• **Exercise description**
Leaving out all pictures, repeat exactly the lines from the one that holds "Given: Click the Feyenoord club crest icon" to the last line of the entries below.

• **Information given**
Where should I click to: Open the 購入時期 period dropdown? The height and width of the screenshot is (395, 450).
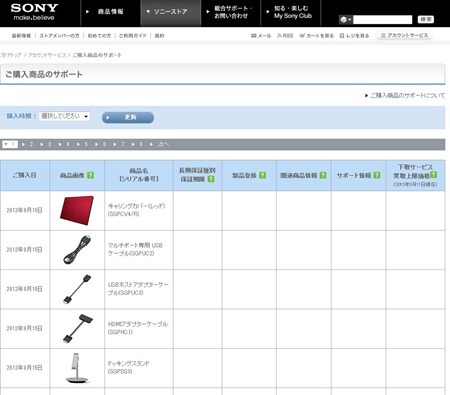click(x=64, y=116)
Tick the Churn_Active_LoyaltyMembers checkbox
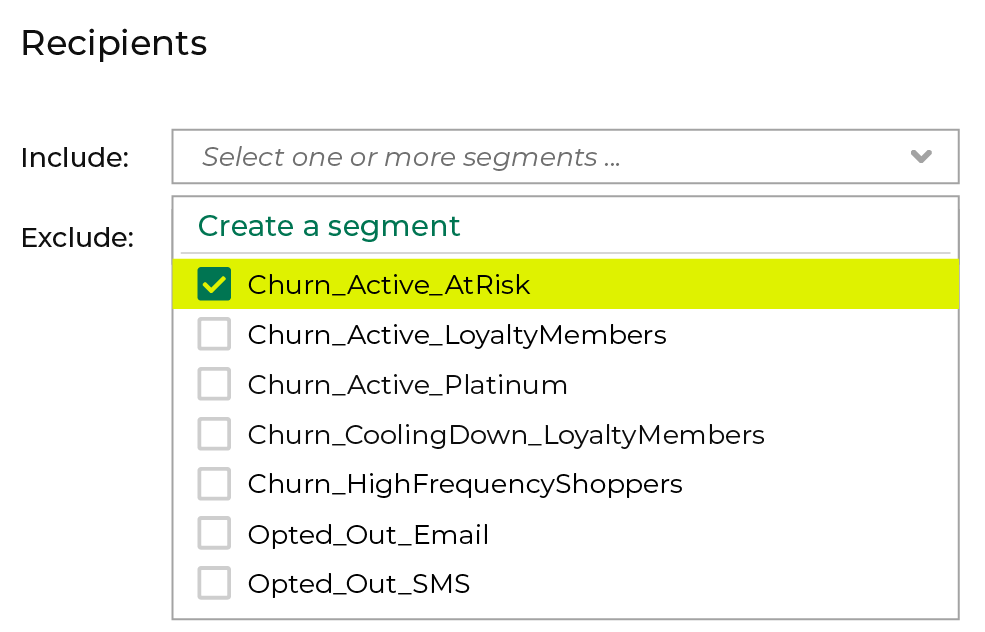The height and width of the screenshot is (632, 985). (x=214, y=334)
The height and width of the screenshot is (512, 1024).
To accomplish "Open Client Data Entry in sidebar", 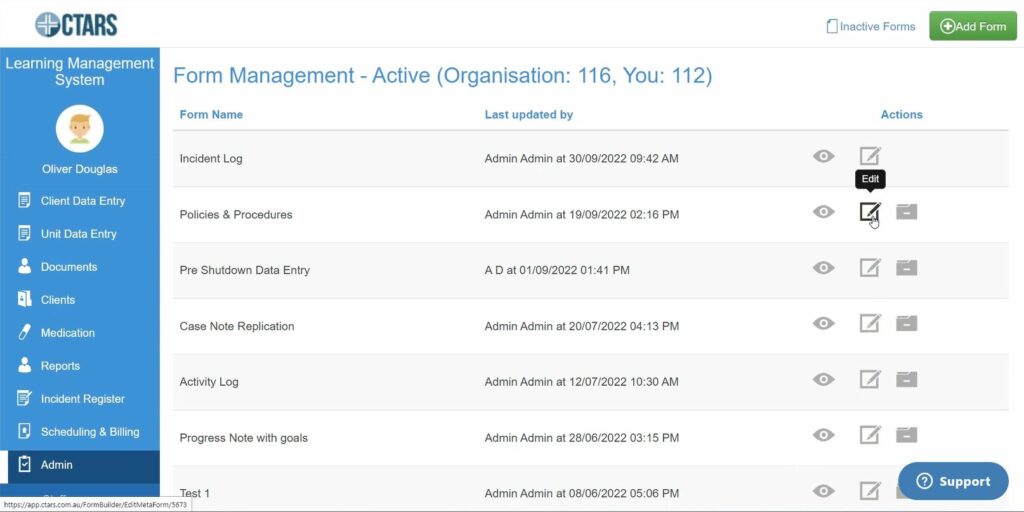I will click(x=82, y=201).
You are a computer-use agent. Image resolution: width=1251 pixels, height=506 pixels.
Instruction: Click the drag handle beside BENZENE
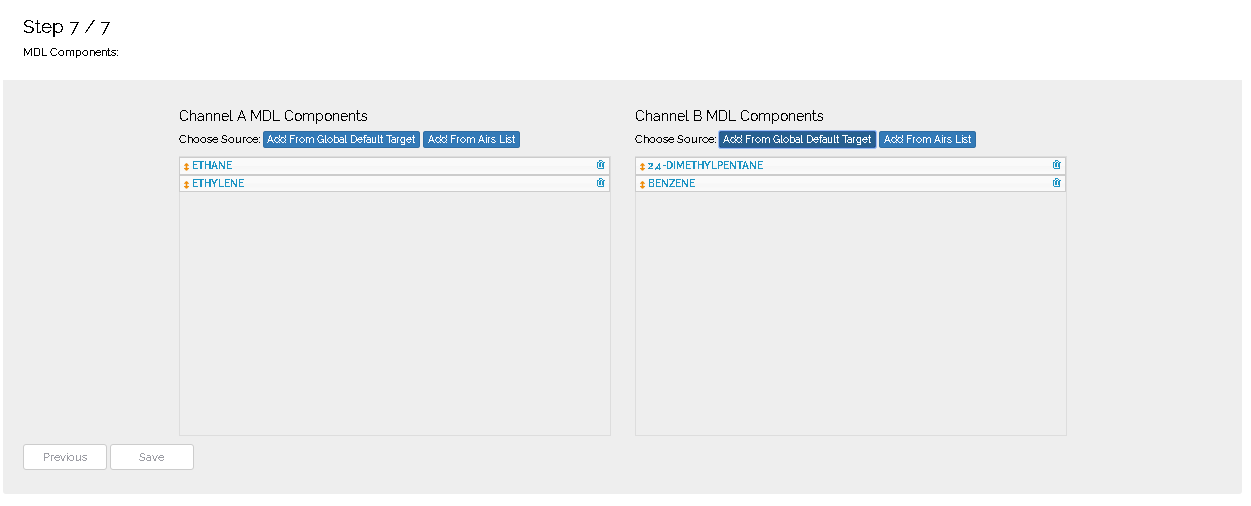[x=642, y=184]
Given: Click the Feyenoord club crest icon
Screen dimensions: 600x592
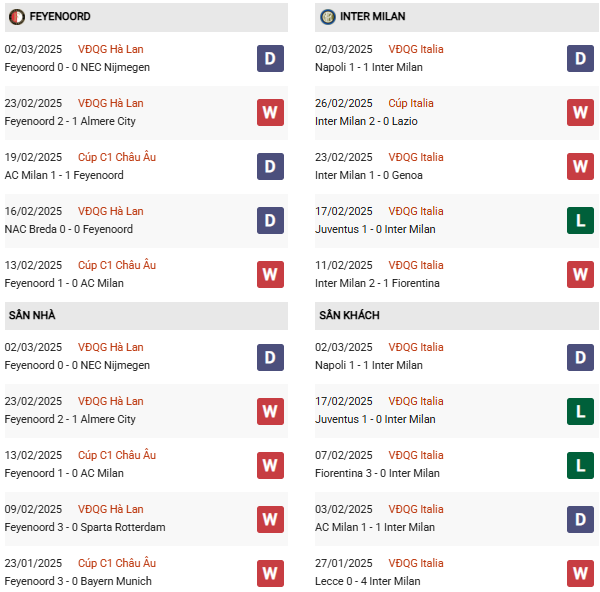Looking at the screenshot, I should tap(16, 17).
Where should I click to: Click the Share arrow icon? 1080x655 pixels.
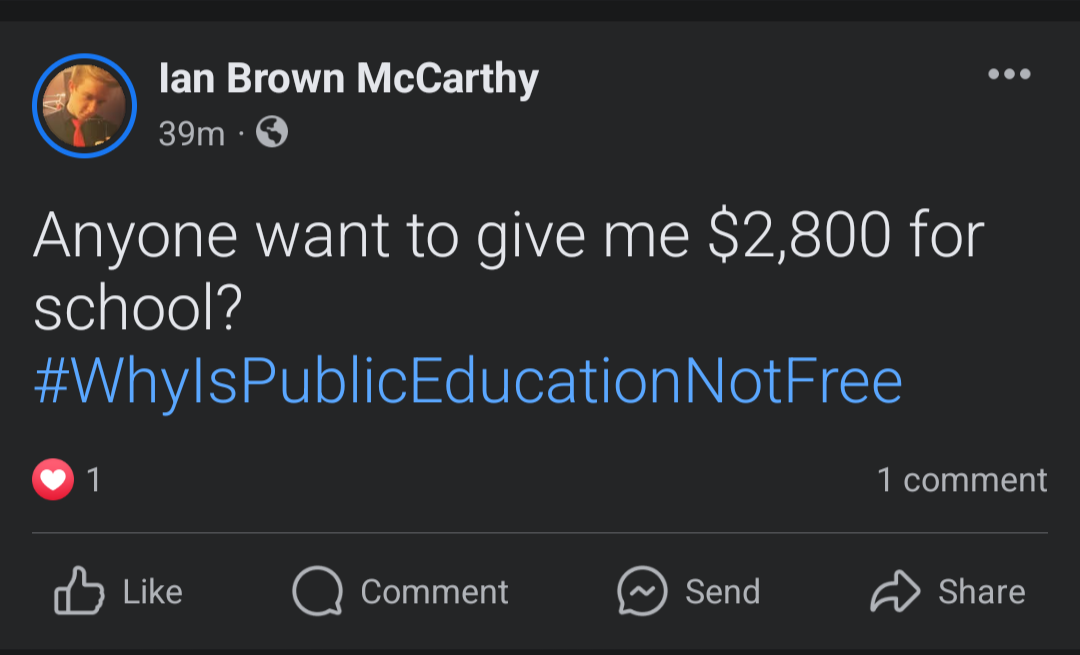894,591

• **Problem solution**
Given: Click the Feyenoord club crest icon
Screen dimensions: 600x592
Looking at the screenshot, I should tap(16, 17).
Where should I click to: Click the Share arrow icon? 1080x655 pixels.
894,591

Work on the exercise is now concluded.